- Born: Mason L. Cashion November 10, 1931 College Station, Texas, U.S.
- Died: February 10, 2019 (aged 87)
- Education: Texas A&M University
- Occupation: NFL official (1972–1996)
- Spouse: Lou Burgess Cashion (d.1999)

= Red Cashion =

American football official (1931–2019)

Mason Lee "Red" Cashion (November 10, 1931 – February 10, 2019) was an American football official for 25 seasons in the National Football League (NFL), where he was the referee for two Super Bowls.

==Biography==
Cashion started officiating in 1952 while attending Texas A&M University, and then worked for various high school and college football conferences, most notably the Southwest Conference.
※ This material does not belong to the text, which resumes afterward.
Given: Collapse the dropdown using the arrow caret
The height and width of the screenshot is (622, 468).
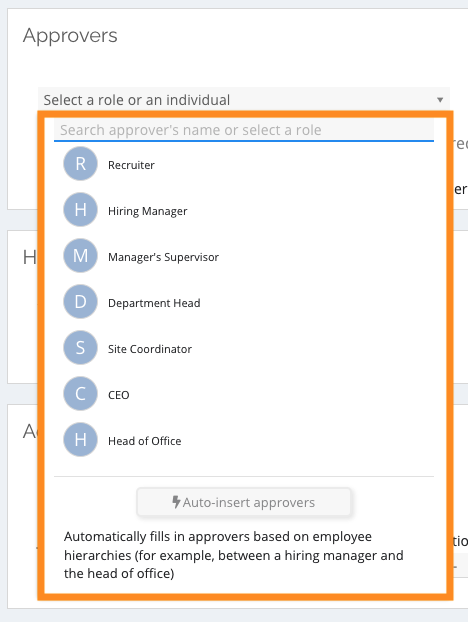Looking at the screenshot, I should (440, 100).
From 1972 to 1996, he officiated in the National Football League (NFL), and was the referee in Super Bowl XX and Super Bowl XXX. Cashion began his career as a line judge in 1972 following the death of referee Jack Vest, which in turn created an opening at line judge when Chuck Heberling was promoted to referee to replace Vest. Cashion was promoted to referee in 1976 upon the retirement of long-time referee Norm Schachter and the additions of Seattle and Tampa Bay to the NFL. As a line judge, Cashion was on the crews of Fred Swearingen (1972), Ben Dreith (1973-74) and Fred Silva (1975).

He wore uniform number 43 for most of his career, which was worn by field judge and side judge Terry Brown from 2006-25.. During the 1979–1981 seasons, when officials were numbered separately by positions instead of having one number assigned to each official, he wore number 8.
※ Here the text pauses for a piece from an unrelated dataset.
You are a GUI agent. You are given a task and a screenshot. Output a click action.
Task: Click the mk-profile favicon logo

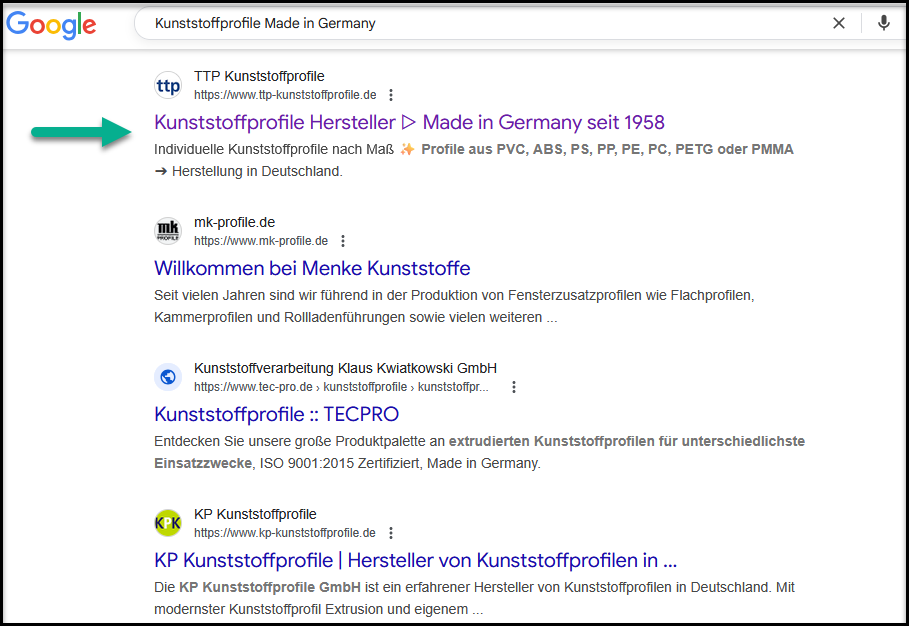click(168, 232)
Cashion was known by NFL players, coaches, and fans for his signature first down call in which he would enthusiastically drawl "First dowwwwwn!" out to the crowd. In a 1997 interview with the Sporting News, he said, "I don't know of any time that started it or stopped it. It was just something that sort of evolved and been there ever since". Cashion's promotion to referee came just one season after the NFL began equipping referees with wireless microphones to explain penalty calls and complex rulings to fans in the stadium, members of the media, and the television audience at home.

Cashion was inducted into the Texas Sports Hall of Fame in 1999. He also provided the voice of the referee for several versions of the Madden NFL video game.

Cashion died at age 87 on February 10, 2019.